→ YOUR GOAL
Give everything from the line containing "Viewport: 718px width, 1277px height." down to the line containing "pyautogui.click(x=76, y=941)", both included, as a numbered list with blank lines left out and pictures omitted.

→ DATA TO PROCESS
START

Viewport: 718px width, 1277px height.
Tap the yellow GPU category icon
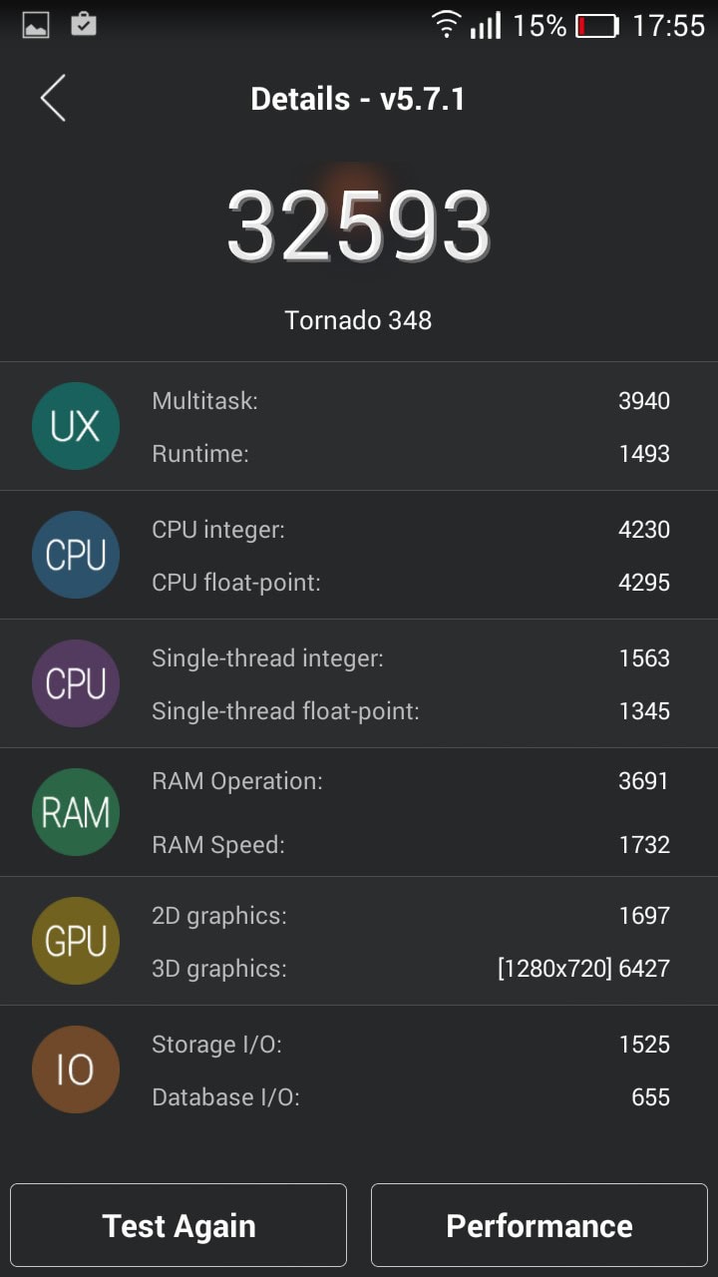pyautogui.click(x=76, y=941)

END
START

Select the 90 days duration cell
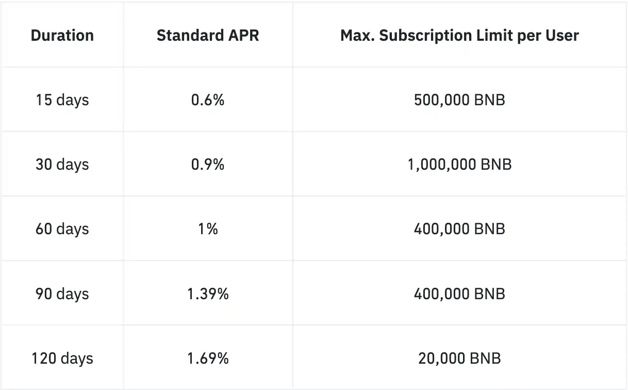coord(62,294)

END

→ RESULT
1. Viewport: 718px width, 1277px height.
2. Tap the yellow GPU category icon
3. pyautogui.click(x=76, y=941)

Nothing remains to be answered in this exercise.